Businesses can no longer turn a blind eye to the advantages which AI offers and will need to start asking some important questions when it comes to the legal implications of its use.
In short, the UK government’s proposed approach to AI regulation is largely “laissez-faire” whereby existing regulators will work together to provide guidance to businesses, creating a regulatory framework. This is in stark contrast to the EU’s prescriptive approach which will see the introduction of a new AI Act, setting out legal obligations for the lifecycle of an AI system.
The key areas which employers will need to be mindful of when considering the use of AI in their companies are:
- Data protection and privacy law
- Unfair dismissal
AI powered recruiting tools are now being used by many large companies to make the process of CV scanning more efficient. However, employers will need to be mindful that these tools carry the risk of producing discriminatory or biased results. This was made clear when Amazon was forced to abandon its AI recruiting tool which had taught itself that male candidates were preferable to female candidates.
Data protection and privacy law
The intrusive nature of certain AI systems poses considerable implications for privacy law, particularly in relation to monitoring and surveillance algorithms. Around a third of workers are being digitally monitored at work with Royal Mail recently admitting that it uses tracking technology to monitor the speed of its postal workers.
In the case of Barbulescu v Romania the European Court of Human Rights established that in some cases the right to privacy under Article 8 of the ECHR can in principle extend to protections against workplace monitoring by an employer. This is therefore another area which employers will need to be mindful of when using AI technologies.
Under the Employment Rights Act 1996, employees’ with over two years’ service have the right not to be unfairly dismissed. The ERA makes no explicit reference to AI-informed decisions, however the legal test of fairness will continue to apply whether or not the employer relied on AI systems when reaching a decision to dismiss.
What does all of this mean for employers?
In light of the above risk factors, employers must take concrete steps to ensure that the use of AI in their businesses does not breach existing legislation.

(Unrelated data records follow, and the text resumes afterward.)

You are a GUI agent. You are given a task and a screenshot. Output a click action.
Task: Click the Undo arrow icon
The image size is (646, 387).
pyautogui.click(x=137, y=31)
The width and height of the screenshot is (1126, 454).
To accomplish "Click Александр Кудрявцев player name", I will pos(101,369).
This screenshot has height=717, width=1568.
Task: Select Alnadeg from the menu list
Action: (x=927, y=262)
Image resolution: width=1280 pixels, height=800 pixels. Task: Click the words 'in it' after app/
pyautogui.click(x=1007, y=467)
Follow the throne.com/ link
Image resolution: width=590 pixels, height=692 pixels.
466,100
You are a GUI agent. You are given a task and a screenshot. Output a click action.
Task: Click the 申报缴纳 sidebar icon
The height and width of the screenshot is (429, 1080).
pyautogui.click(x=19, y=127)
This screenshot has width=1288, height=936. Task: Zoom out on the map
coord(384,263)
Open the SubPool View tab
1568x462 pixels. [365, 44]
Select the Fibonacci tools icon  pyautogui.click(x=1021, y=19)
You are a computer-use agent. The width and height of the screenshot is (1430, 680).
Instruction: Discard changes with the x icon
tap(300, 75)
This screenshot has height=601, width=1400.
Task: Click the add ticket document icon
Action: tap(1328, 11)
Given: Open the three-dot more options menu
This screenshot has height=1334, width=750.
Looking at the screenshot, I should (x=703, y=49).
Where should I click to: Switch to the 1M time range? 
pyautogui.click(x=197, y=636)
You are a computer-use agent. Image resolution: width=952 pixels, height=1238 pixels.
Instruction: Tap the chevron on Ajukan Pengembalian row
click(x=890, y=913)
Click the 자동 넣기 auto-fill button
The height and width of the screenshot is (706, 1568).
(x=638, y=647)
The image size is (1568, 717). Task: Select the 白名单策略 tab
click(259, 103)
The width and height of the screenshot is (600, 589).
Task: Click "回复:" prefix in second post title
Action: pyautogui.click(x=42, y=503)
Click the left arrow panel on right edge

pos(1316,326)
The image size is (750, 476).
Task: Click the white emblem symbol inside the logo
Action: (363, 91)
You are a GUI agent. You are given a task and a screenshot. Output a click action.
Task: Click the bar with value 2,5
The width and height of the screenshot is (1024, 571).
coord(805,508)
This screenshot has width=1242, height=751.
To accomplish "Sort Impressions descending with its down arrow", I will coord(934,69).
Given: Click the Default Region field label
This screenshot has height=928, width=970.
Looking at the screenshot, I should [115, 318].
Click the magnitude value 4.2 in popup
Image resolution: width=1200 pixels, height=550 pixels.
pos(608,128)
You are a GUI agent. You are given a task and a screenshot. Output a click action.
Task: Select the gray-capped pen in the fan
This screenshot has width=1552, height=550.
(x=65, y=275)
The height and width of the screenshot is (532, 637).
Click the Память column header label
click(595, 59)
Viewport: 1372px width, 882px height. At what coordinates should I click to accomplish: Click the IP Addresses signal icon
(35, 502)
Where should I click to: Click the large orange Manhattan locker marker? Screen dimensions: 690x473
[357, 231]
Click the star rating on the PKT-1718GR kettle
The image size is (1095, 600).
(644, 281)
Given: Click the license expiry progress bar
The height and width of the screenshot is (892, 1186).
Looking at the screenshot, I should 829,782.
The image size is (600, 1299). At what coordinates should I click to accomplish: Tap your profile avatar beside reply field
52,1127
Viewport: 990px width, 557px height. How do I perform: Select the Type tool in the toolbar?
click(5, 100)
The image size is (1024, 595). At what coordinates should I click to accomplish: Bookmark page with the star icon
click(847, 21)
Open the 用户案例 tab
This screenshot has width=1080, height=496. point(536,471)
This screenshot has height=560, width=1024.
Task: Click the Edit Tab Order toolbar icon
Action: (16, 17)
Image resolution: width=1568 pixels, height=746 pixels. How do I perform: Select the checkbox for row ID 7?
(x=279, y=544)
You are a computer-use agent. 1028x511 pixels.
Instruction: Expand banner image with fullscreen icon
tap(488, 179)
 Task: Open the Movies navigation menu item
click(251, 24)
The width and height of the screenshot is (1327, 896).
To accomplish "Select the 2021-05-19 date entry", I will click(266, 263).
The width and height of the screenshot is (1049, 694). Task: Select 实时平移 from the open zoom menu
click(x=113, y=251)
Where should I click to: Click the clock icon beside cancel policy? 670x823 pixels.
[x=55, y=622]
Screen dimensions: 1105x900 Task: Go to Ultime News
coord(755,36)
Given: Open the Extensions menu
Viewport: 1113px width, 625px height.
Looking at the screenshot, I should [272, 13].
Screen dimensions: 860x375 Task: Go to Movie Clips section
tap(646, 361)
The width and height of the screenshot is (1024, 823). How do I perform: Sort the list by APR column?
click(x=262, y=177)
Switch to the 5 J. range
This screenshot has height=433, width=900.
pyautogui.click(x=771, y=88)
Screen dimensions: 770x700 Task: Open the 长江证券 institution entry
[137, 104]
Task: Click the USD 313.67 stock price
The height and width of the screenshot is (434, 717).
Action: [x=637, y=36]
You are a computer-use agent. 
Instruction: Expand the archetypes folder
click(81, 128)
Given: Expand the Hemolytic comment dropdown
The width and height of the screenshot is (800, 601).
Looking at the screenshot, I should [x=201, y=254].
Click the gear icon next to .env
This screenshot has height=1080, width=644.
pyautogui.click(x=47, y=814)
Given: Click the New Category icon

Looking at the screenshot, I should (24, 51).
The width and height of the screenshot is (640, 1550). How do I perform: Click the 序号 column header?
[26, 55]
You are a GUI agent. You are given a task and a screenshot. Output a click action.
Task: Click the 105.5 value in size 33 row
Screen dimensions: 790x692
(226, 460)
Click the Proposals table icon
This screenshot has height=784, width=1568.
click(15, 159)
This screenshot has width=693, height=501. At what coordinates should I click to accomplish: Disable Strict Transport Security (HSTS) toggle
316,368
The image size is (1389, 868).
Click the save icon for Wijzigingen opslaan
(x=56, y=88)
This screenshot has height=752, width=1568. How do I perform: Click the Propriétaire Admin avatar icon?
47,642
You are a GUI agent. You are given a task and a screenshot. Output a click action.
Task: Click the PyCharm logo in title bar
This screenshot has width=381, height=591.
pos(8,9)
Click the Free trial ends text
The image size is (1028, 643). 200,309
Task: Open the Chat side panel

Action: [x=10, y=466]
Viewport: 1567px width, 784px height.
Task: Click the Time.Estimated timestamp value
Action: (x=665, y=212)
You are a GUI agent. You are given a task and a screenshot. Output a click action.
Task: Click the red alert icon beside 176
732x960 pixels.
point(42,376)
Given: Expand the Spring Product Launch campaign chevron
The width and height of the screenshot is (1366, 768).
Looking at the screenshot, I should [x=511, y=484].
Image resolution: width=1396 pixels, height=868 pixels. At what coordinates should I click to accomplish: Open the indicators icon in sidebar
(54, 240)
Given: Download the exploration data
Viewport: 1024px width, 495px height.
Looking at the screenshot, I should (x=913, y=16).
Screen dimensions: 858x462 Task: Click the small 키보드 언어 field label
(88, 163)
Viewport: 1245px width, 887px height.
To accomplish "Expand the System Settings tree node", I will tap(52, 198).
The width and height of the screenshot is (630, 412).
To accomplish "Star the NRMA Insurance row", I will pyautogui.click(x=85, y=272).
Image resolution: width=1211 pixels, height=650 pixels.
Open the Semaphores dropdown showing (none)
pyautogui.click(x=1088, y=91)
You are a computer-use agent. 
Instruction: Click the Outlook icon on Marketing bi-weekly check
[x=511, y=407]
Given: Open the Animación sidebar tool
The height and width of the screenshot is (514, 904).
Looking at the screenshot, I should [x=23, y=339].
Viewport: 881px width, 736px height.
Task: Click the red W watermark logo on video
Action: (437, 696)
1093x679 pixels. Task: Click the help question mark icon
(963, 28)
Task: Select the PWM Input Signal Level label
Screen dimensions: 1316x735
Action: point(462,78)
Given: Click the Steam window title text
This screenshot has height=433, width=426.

The following steps are recommended:
- AI strategy
- Human element
An AI strategy should be developed containing clear policies on the ways in which the use of AI is permitted in the company and the steps which must be taken to mitigate risks such as discrimination or breach of data protection regulations.
Companies must ensure that all members of staff who use AI software are provided adequate training. This should cover issues such as appropriate use of data, accuracy and bias.
Managers must ensure that staff and prospective employees are fully aware about how and when AI is used.
AI has not yet reached the stage of artificial general intelligence (also referred to as ‘strong’ AI) which is a hypothetical future kind of AI system that could undertake any intellectual task that a human can. Therefore, it is highly important that a human element is retained in any decision-making whereby managers will still have the final say, especially in instances where AI software has been used.